• [Task] Could you copy word for word only the lines between the one containing "Open calendar picker for 税款所属期止" and the end of the listing below, both included, and leave out the pictures?

• [Information given]
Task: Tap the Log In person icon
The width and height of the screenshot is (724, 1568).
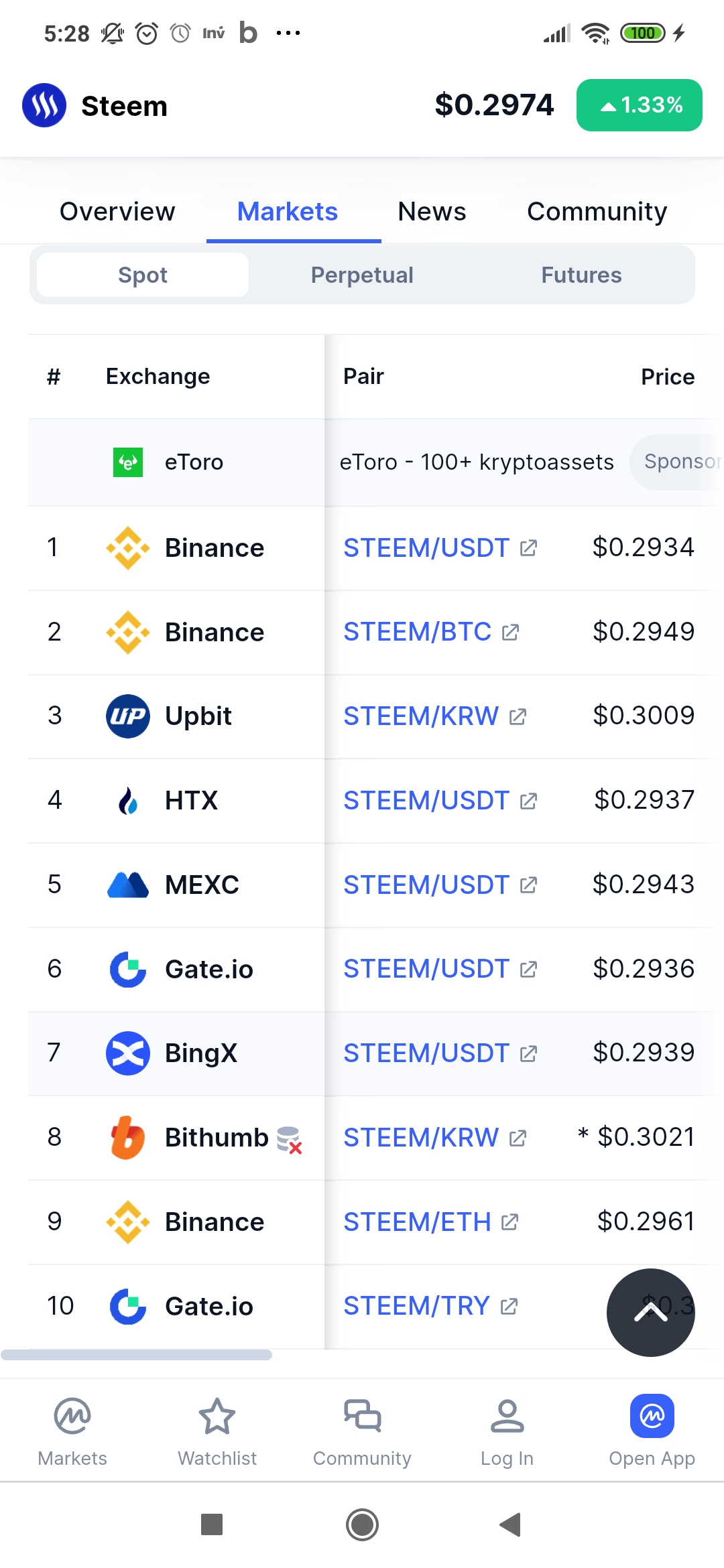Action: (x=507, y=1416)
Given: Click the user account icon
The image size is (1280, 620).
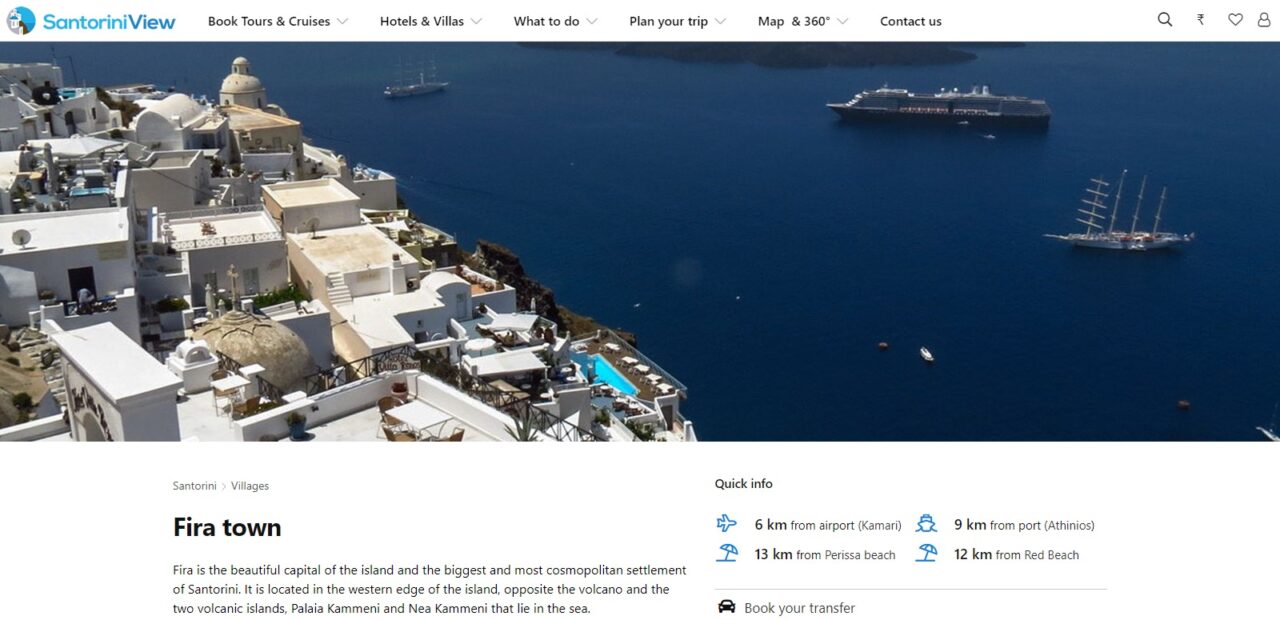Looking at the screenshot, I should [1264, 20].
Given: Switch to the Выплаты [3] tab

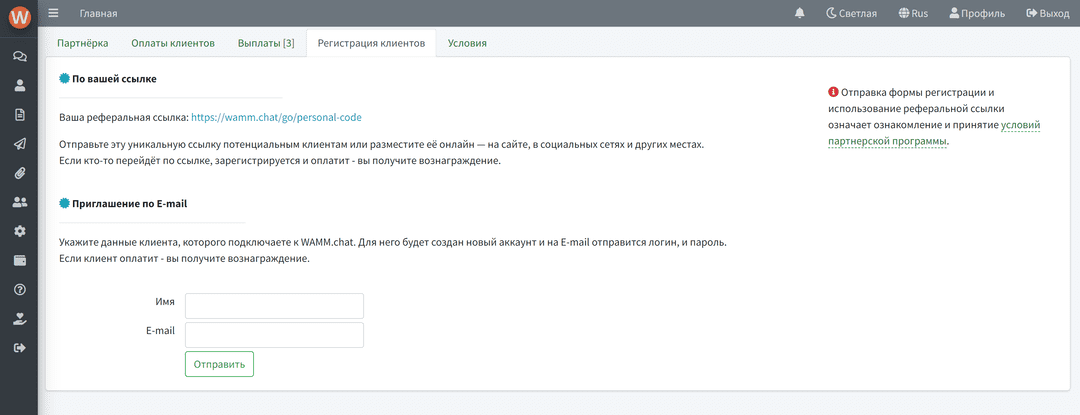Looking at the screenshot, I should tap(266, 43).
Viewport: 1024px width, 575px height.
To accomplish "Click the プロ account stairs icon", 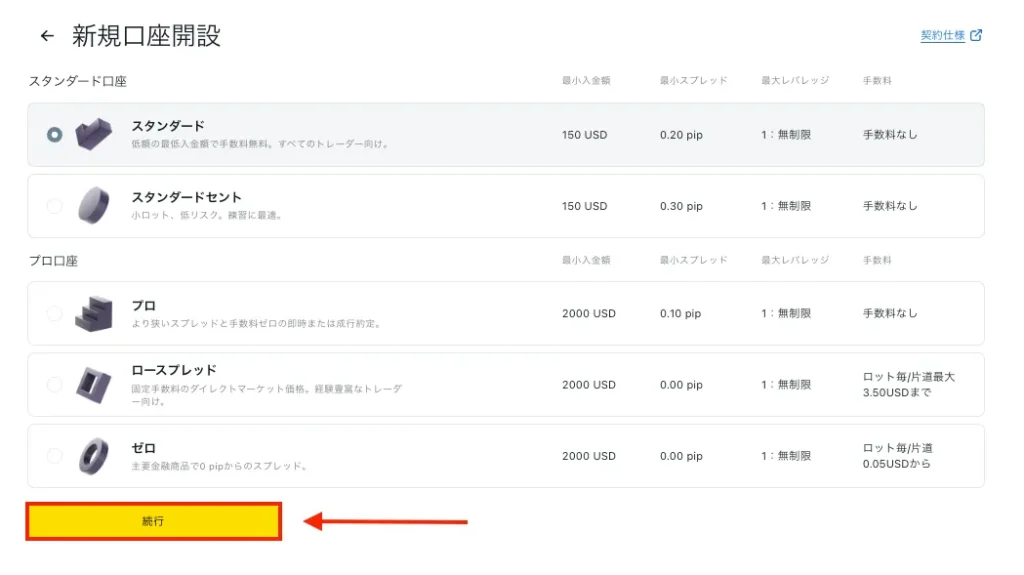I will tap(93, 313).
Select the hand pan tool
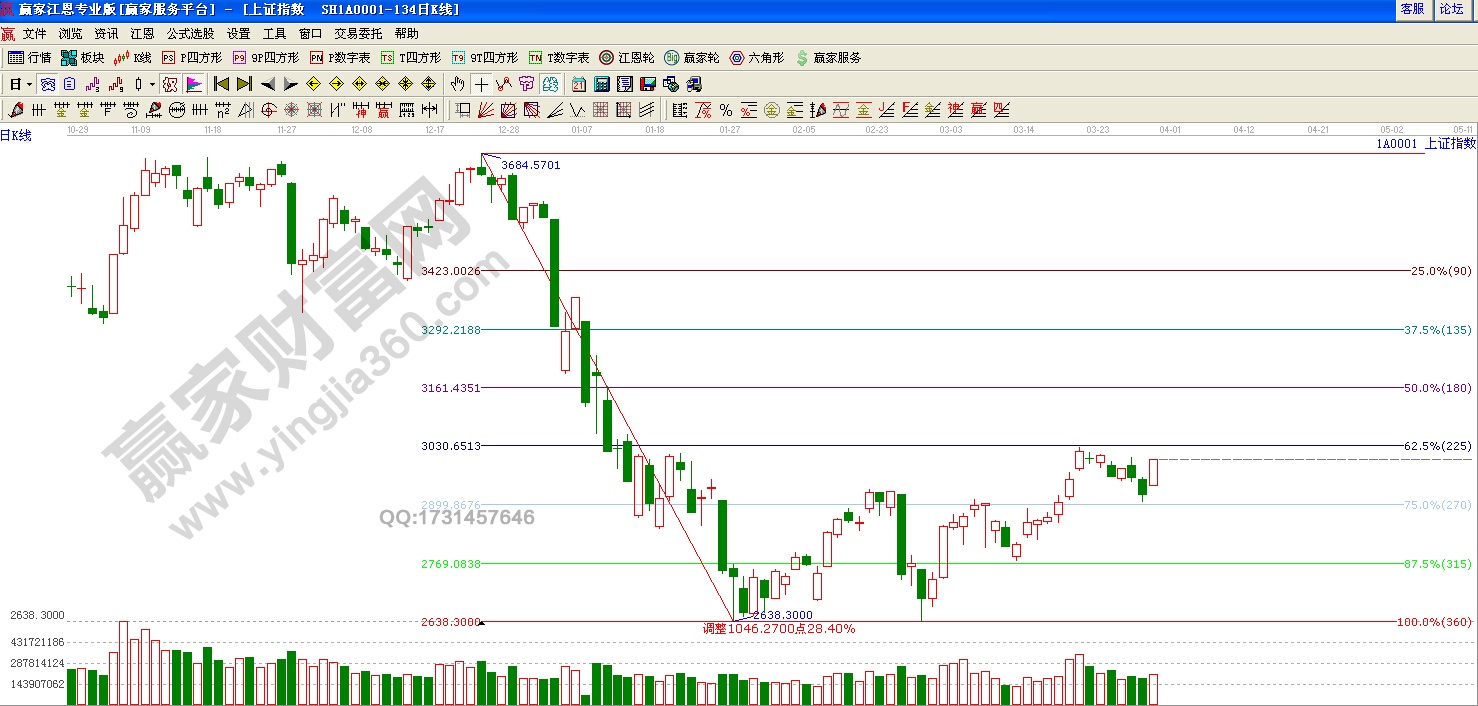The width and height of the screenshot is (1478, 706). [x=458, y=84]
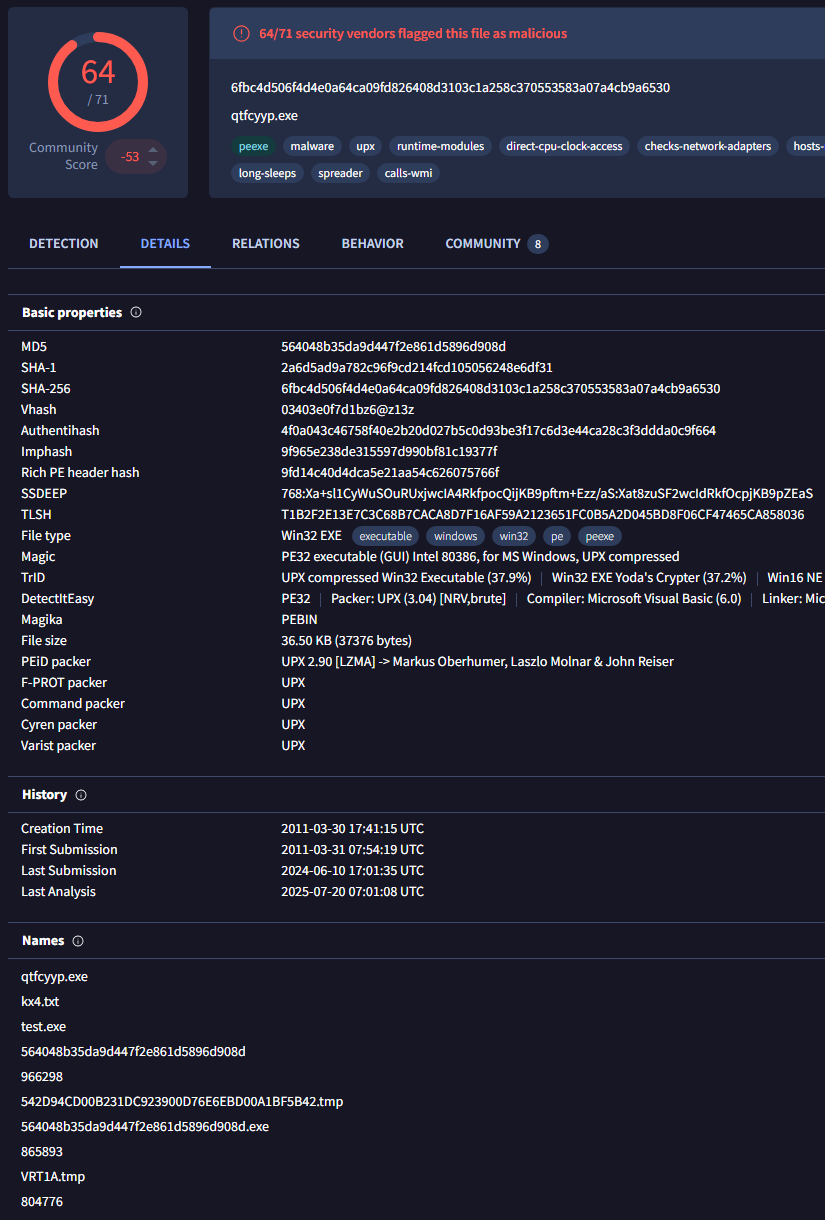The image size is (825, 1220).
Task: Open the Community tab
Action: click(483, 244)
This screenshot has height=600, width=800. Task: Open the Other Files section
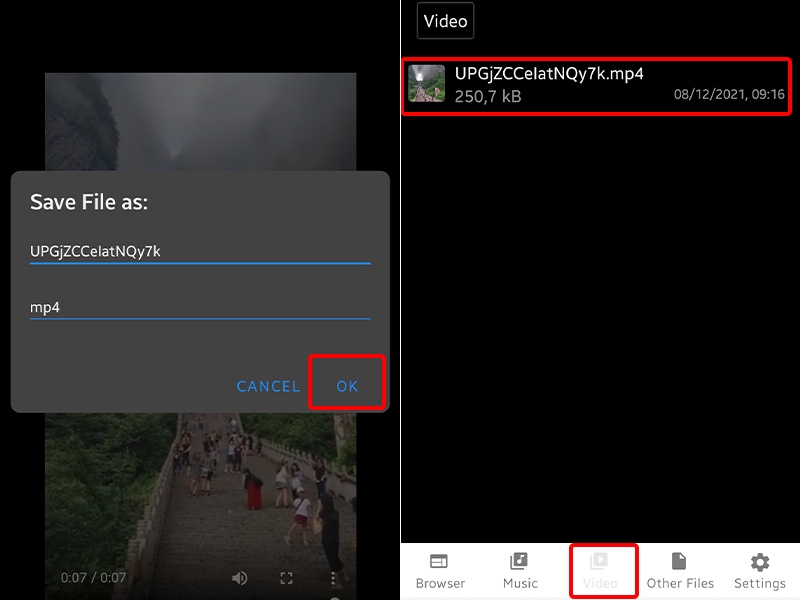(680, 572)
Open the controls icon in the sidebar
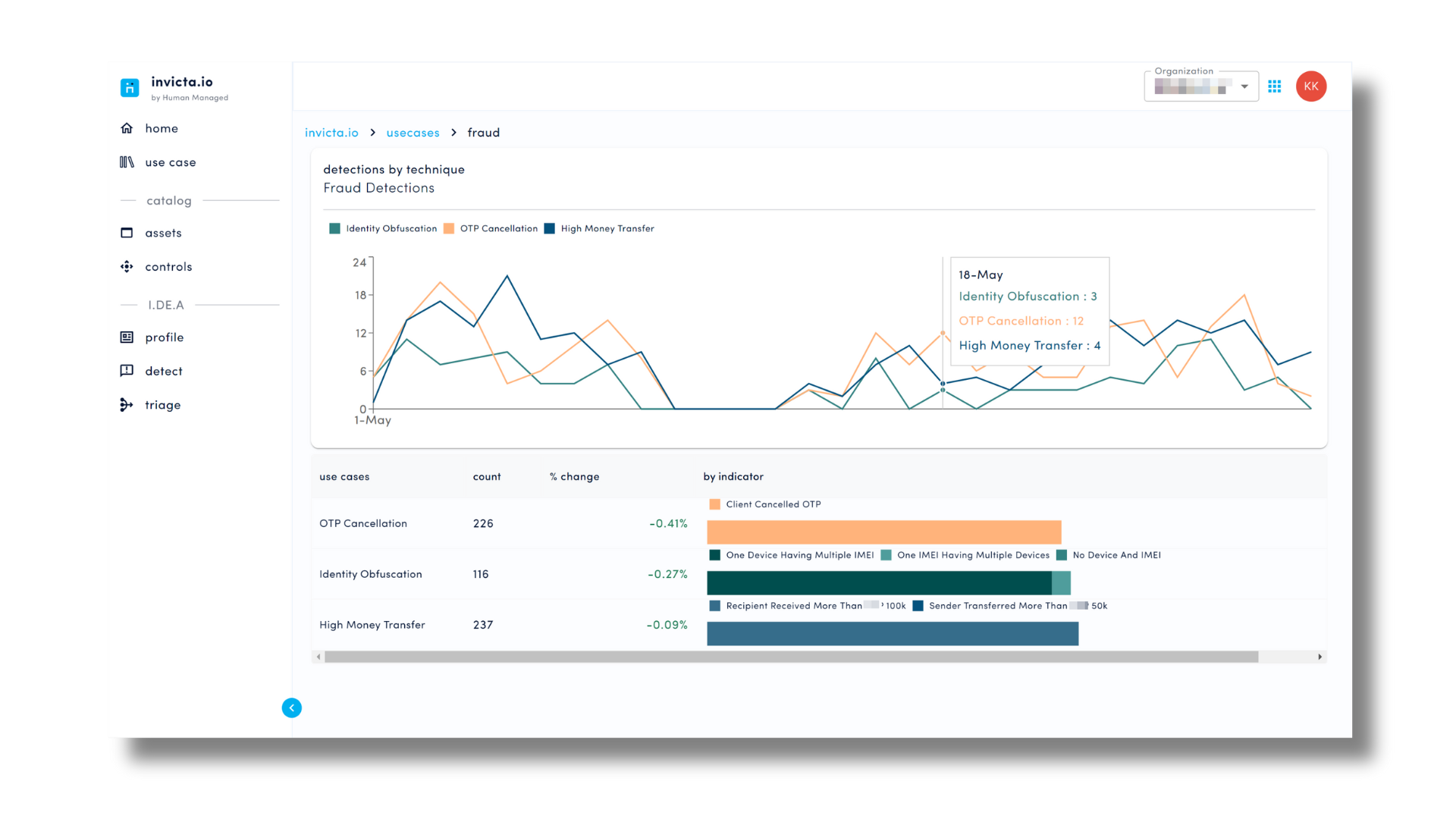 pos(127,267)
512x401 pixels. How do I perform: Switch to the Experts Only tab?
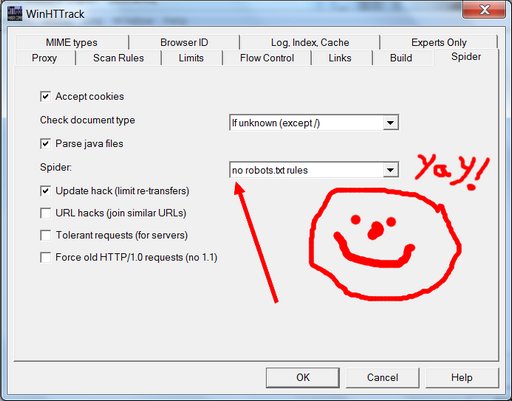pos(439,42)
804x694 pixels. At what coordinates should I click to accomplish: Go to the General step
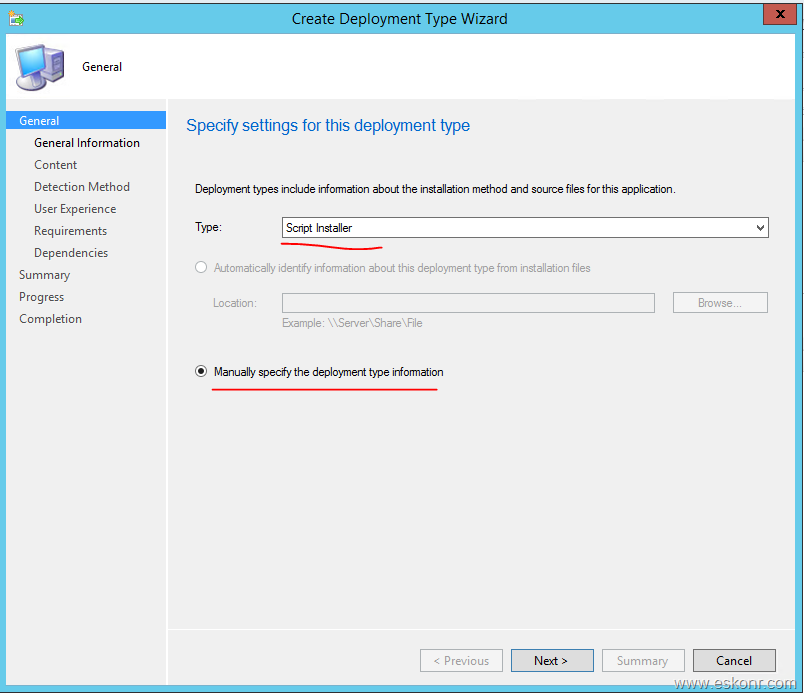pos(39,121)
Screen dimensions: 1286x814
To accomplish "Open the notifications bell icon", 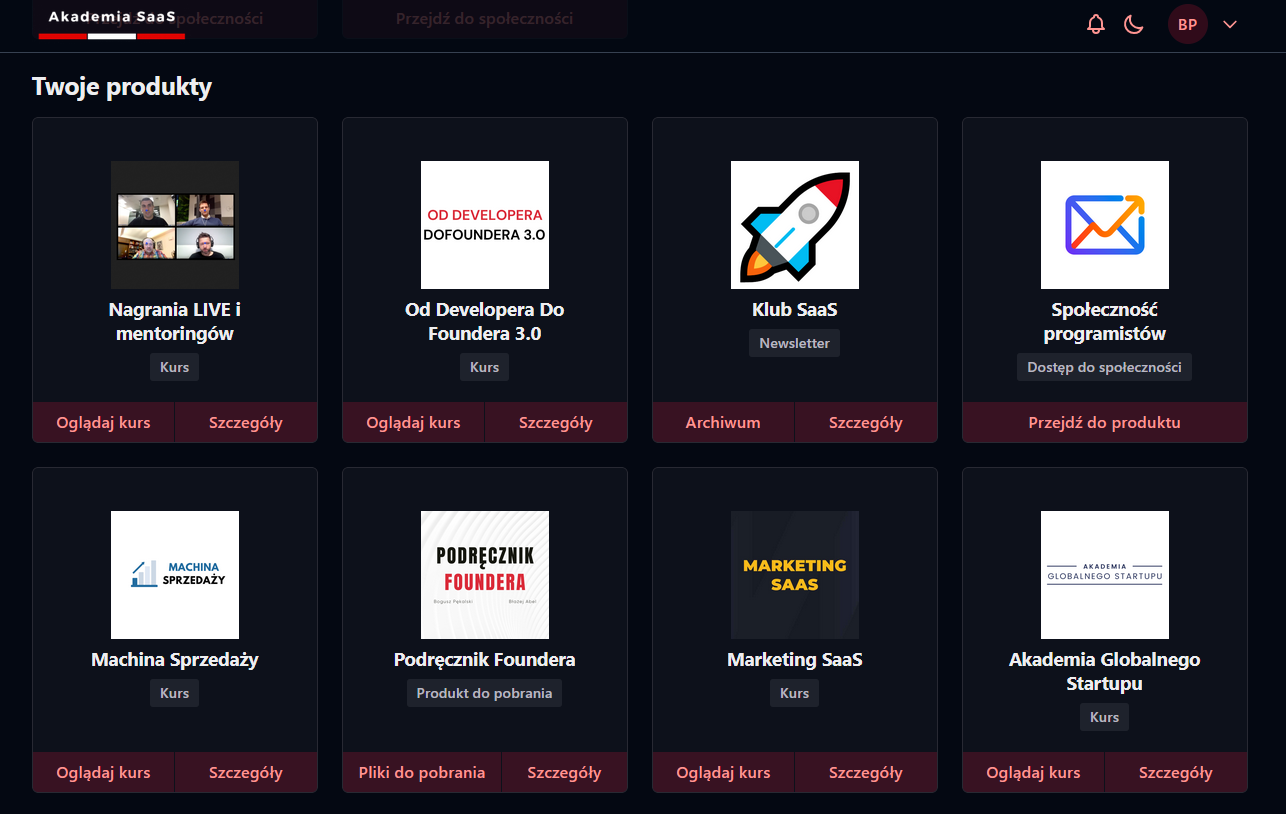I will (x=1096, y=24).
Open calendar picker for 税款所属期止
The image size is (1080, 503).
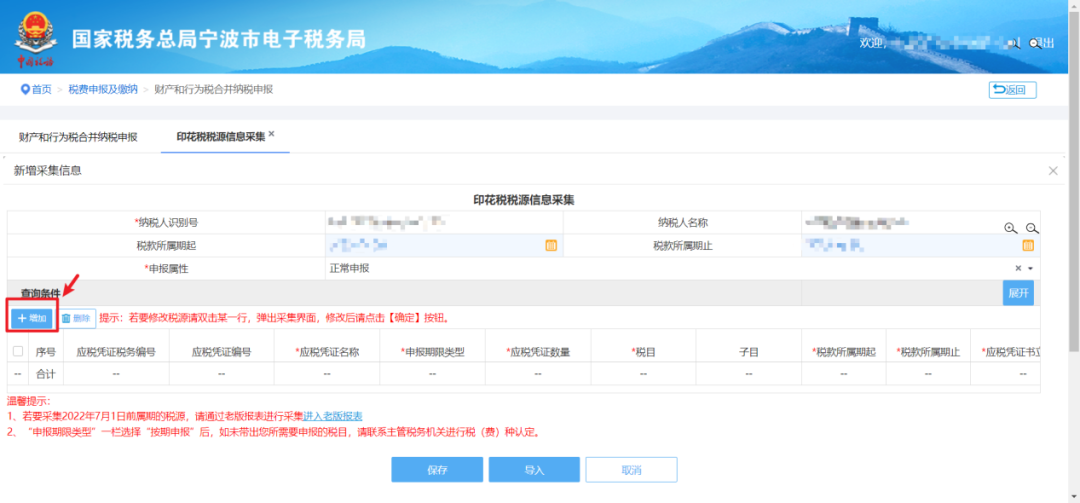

• [Result]
Open calendar picker for 税款所属期止
The image size is (1080, 503).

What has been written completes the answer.